Why (not) Family Medicine? is a series of posts from health care thought leaders, both inside and outside of Family Medicine. These will be posted every Friday. The participants were asked to focus on whatever they wanted in response to this question. We are glad that so many of these impressive leaders were willing to participate, and we hope that you enjoy their responses!
I recently had the pleasure of participating in a medical exchange fellowship through MEDICC to Havana, Cuba where I continually heard the refrain that “Cubans live like the poor and die like the rich.” For a country that is considered to be among the poorest in the Americas, I was shocked to see that – as of 2012 – a Cuban’s life expectancy of 79.07 years outperformed that of the US at 78.74.
How is this possible?!? Two words – Family Medicine!
With the rare exception, every single Cuban doctor who graduates first becomes a family physician. That’s right – every one!

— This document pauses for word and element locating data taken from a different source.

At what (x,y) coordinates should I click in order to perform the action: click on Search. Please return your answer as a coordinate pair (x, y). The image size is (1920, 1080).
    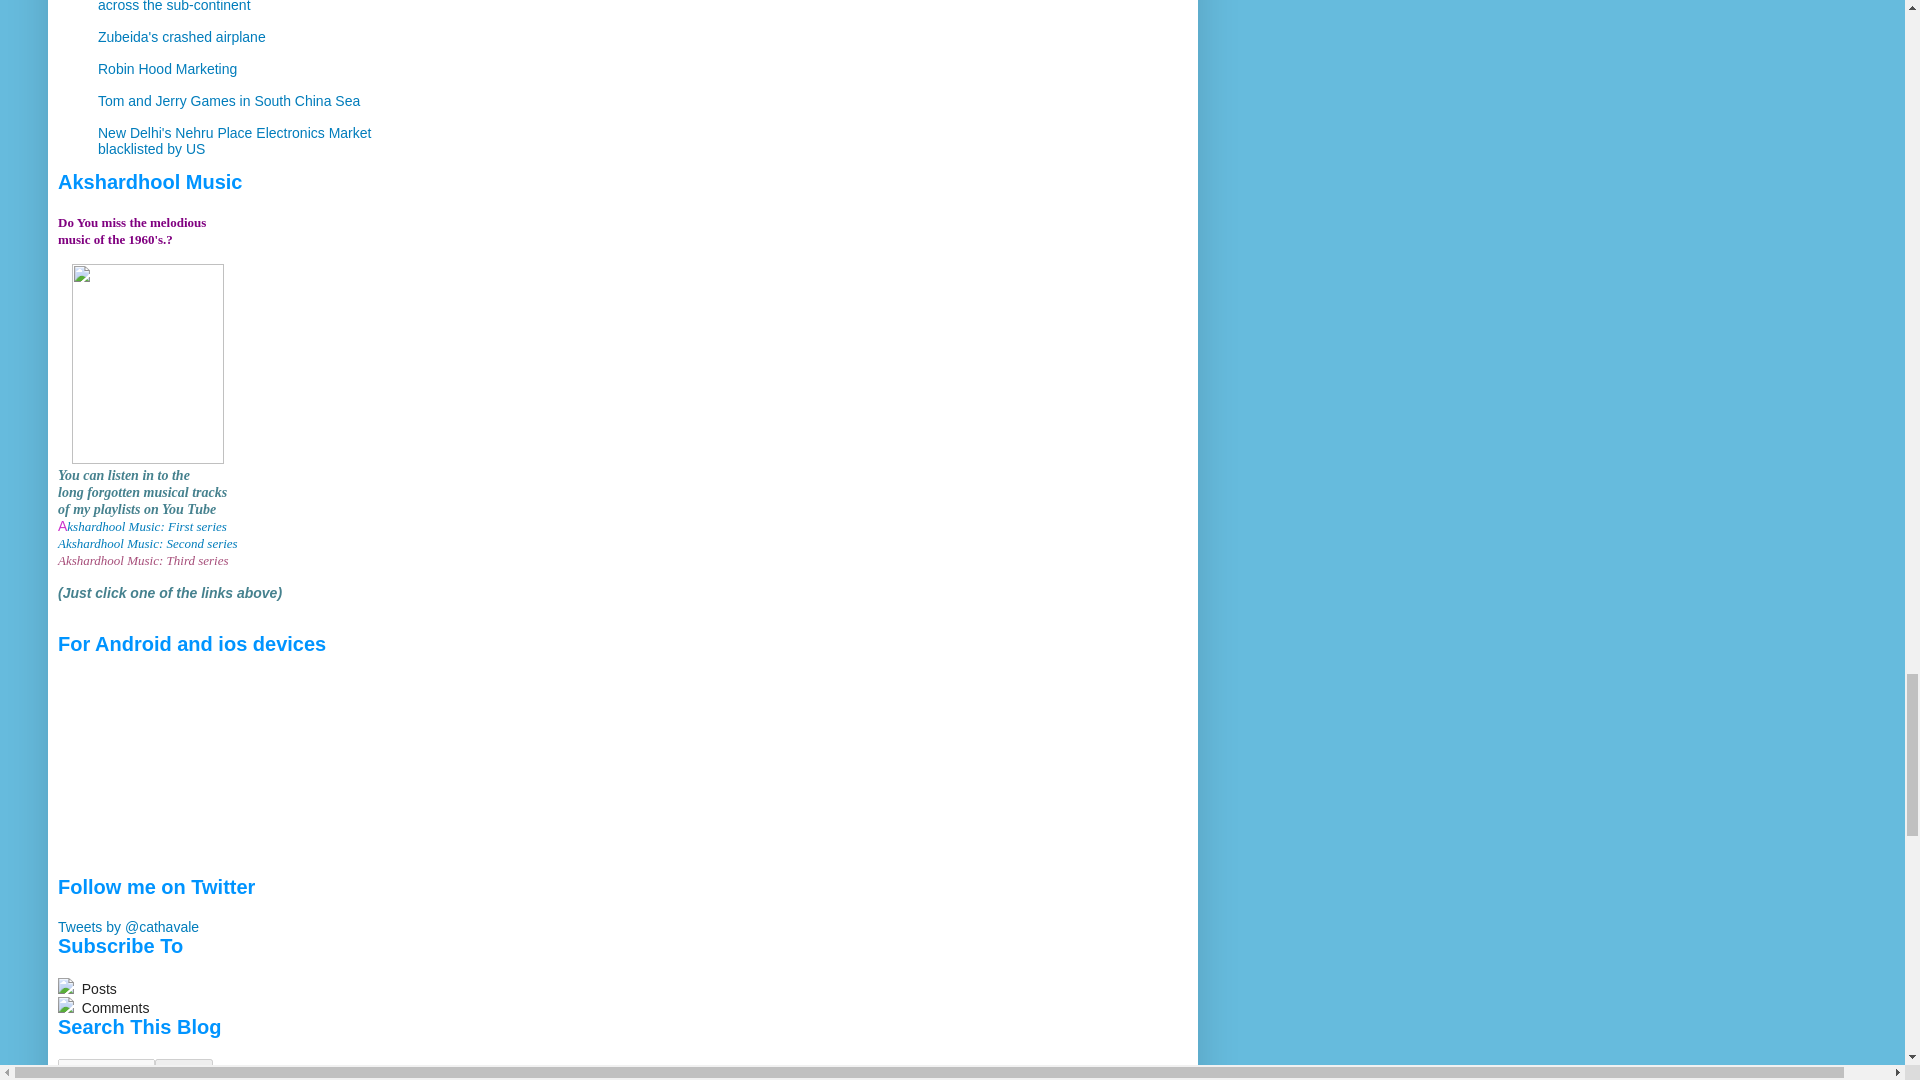
    Looking at the image, I should click on (184, 1070).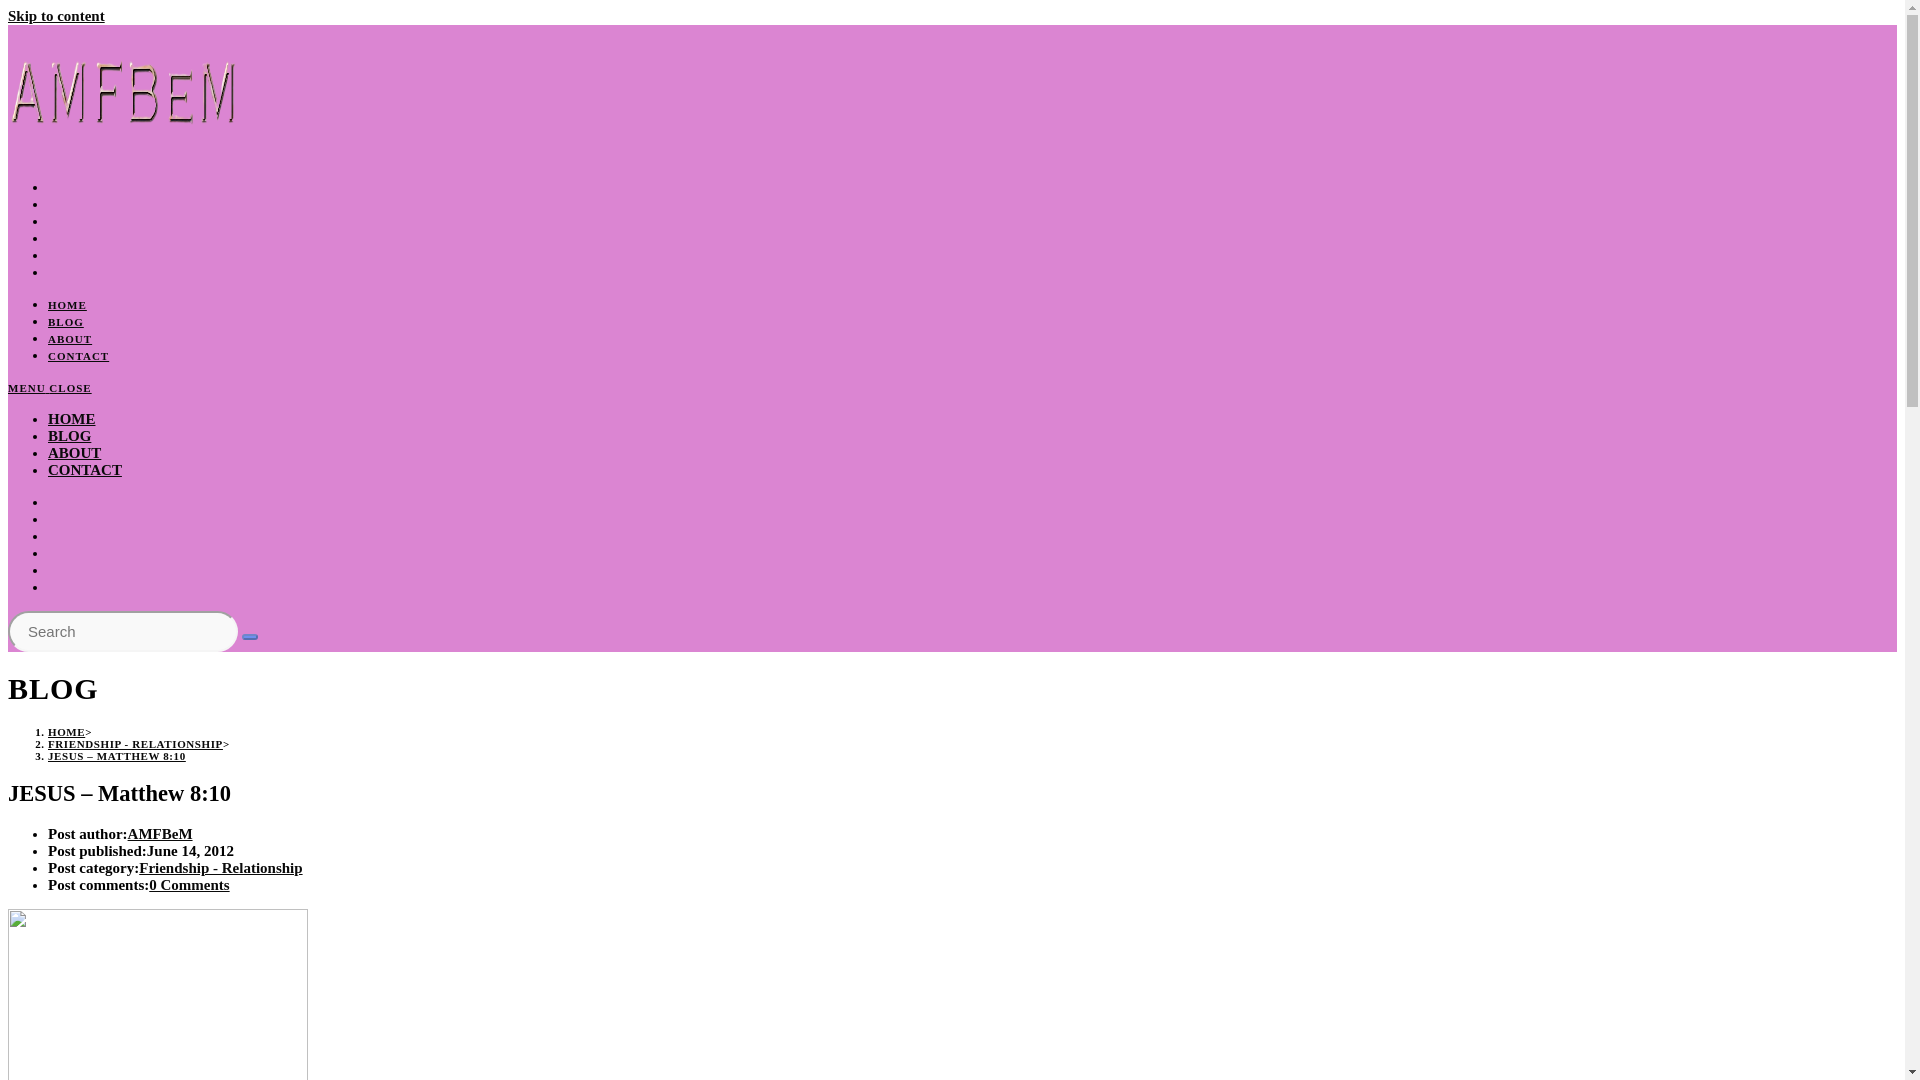  Describe the element at coordinates (188, 884) in the screenshot. I see `0 Comments` at that location.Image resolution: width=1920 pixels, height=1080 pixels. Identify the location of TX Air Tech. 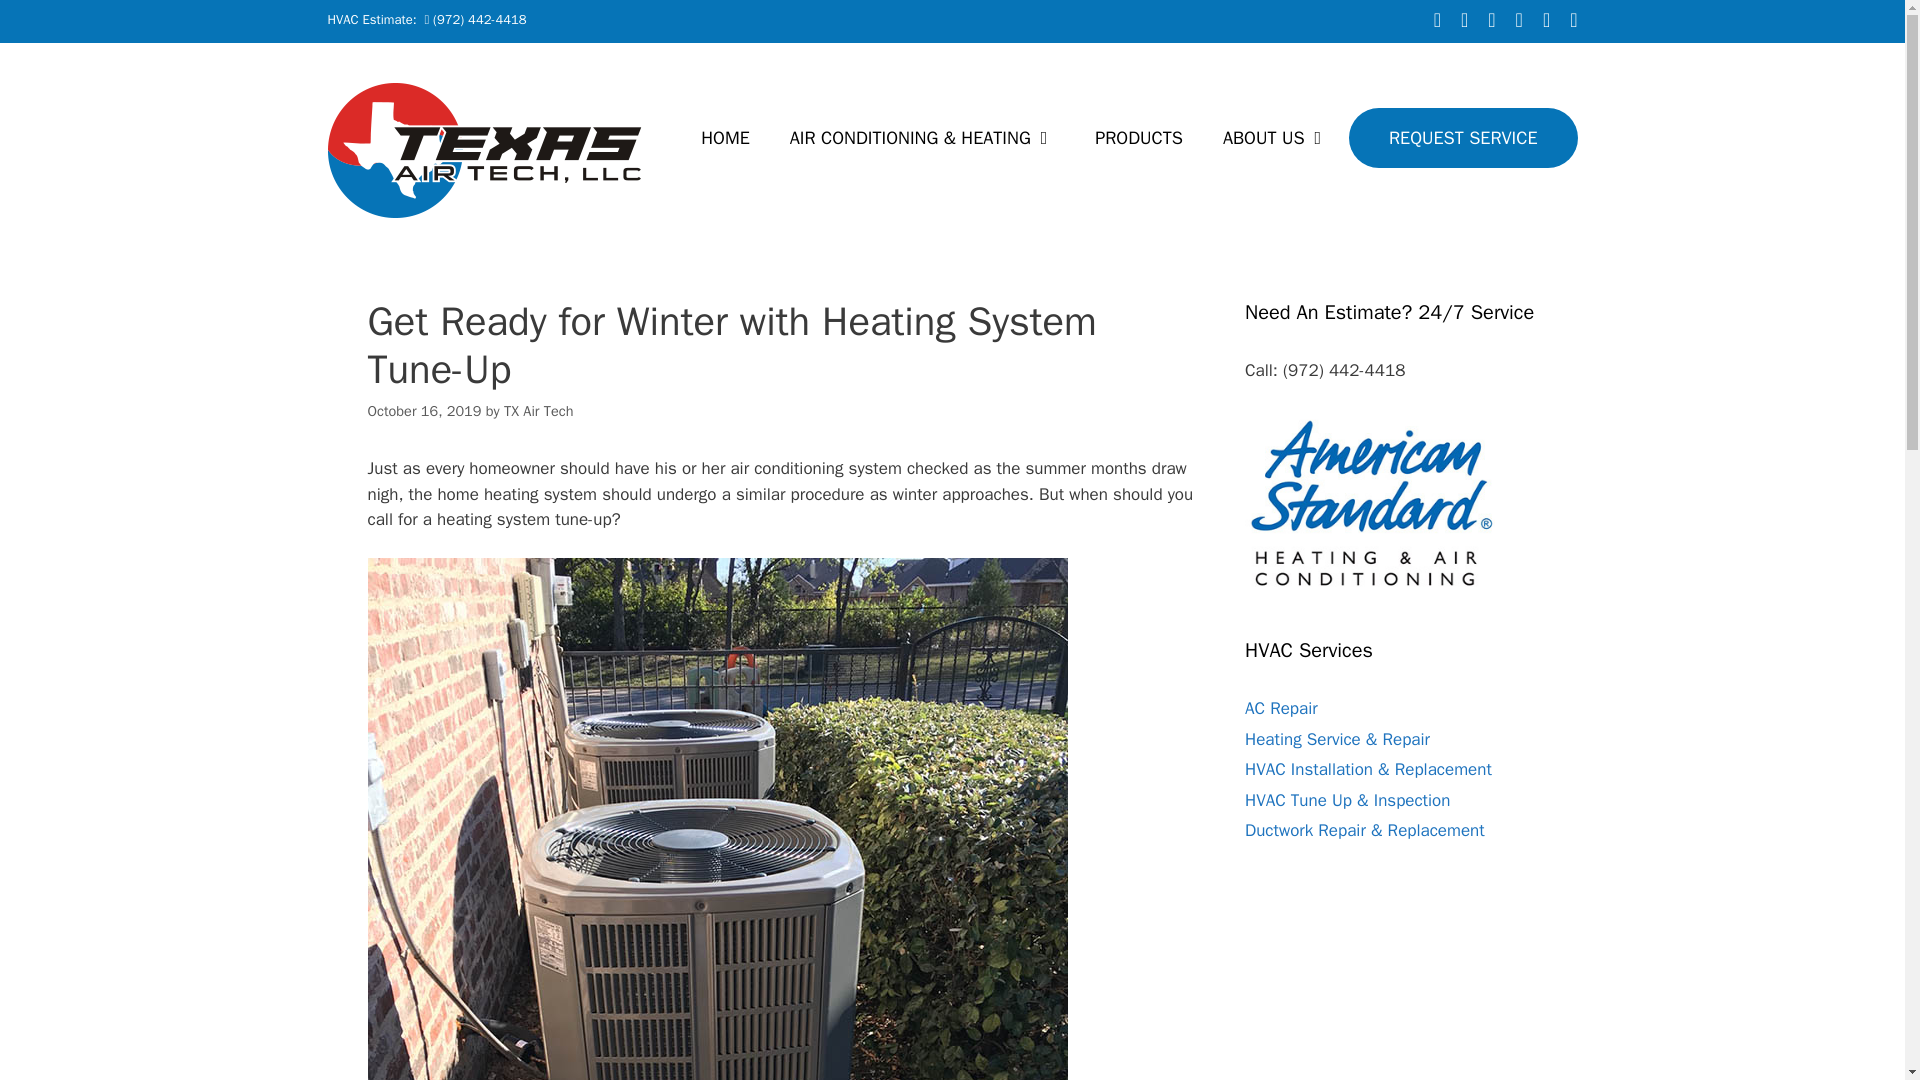
(538, 410). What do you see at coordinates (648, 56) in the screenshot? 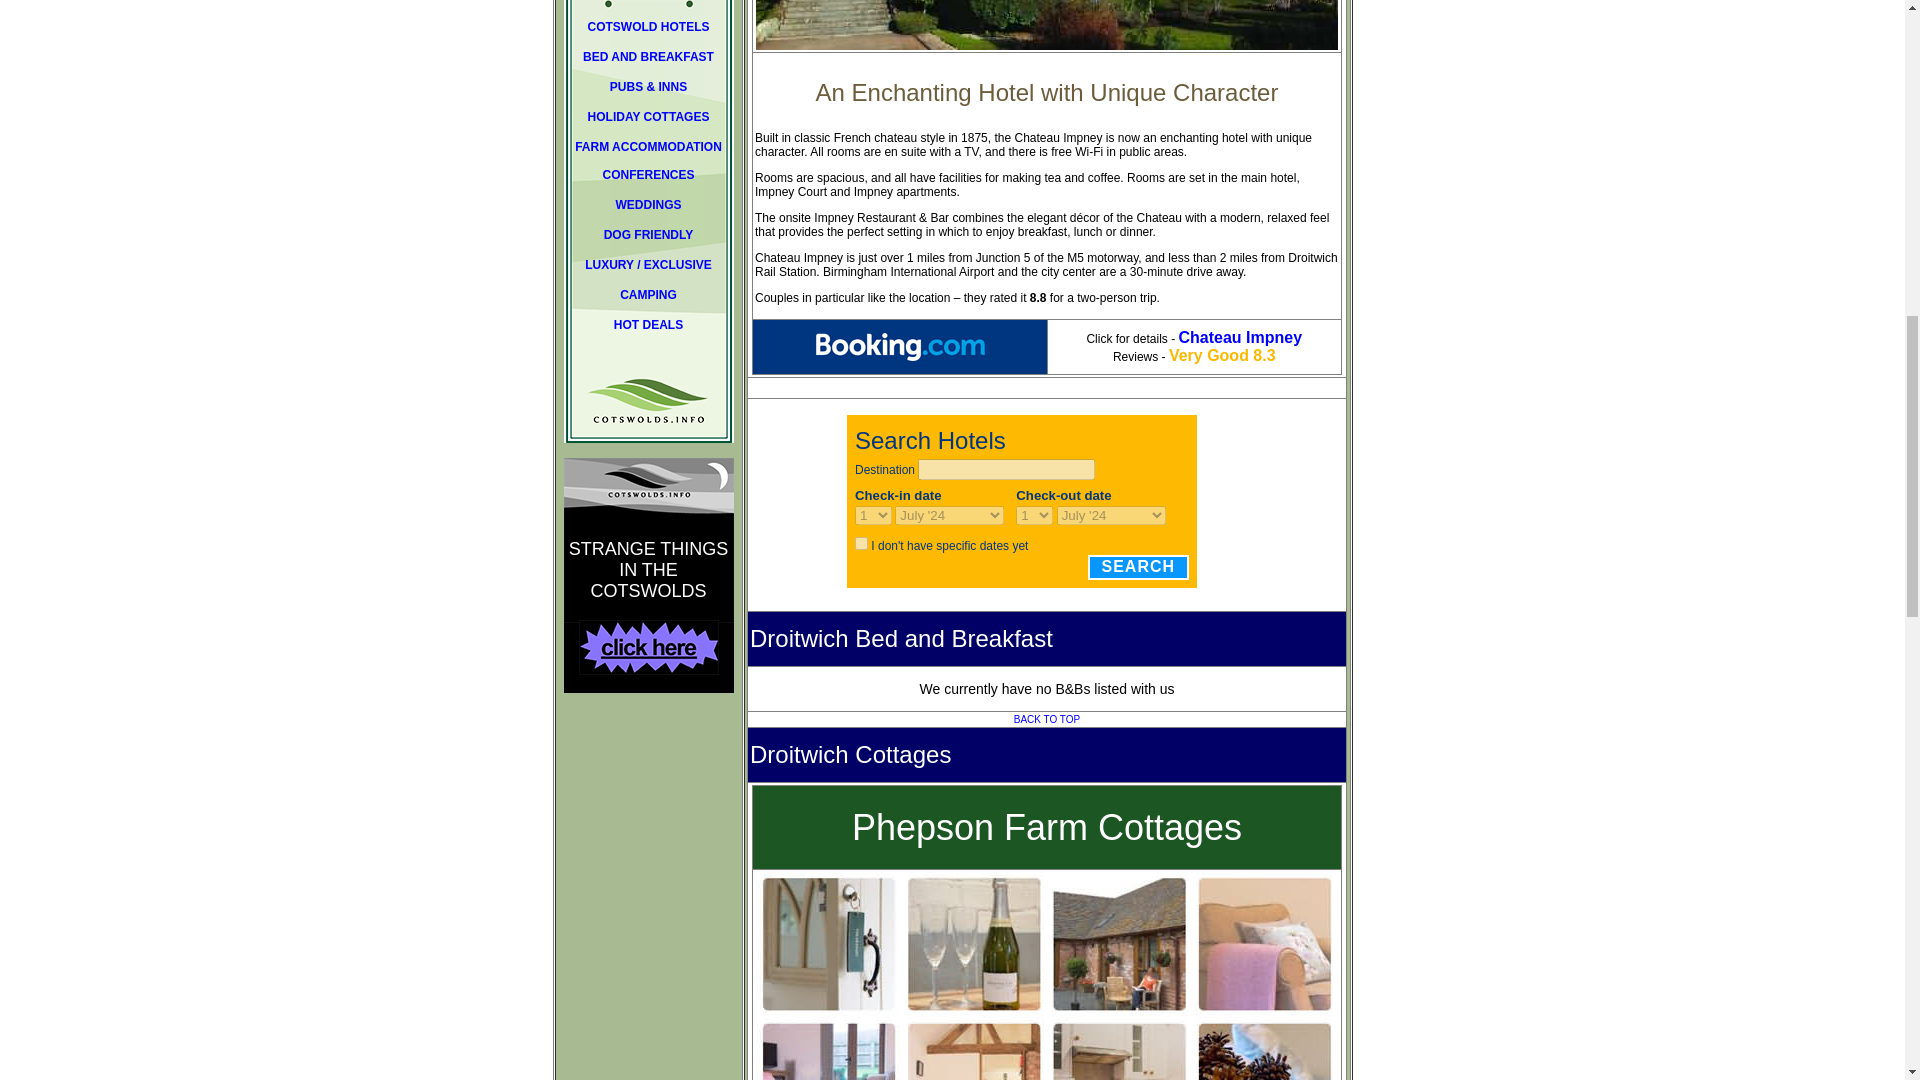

This just emphasizes the true importance of a health care system that employs Family Medicine as its cornerstone. The literature also identifies primary care as a means to ensure a more equitable distribution of medical resources – a stat that does NOT hold true for specialty care. More specifically, each additional general practitioner or family physician per 10,000 population boasts an associated 6 percent decrease in mortality (Gulliford 2002). The results of this article and additional current literature suggest that up to 127,617 deaths per year in the United States alone could be avoided by optimizing the number of family physicians in our communities (Macinko, Starfield, and Shi 2005).
As the US health system continues to evolve, advocate for the specialty that has a proven track record of improving our health outcomes here and around the world. Choose prevention, choose community, choose FAMILY MEDICINE!
Kyle Hoedebecke MD, MBA, MSL, CKTP is an Assistant Professor in Family Medicine at the Uniformed Services University of the Health Sciences. He is also the co-founder and Chair of WONCA Polaris, an international group of new and future family physicians that promotes Family Medicine across the Americas.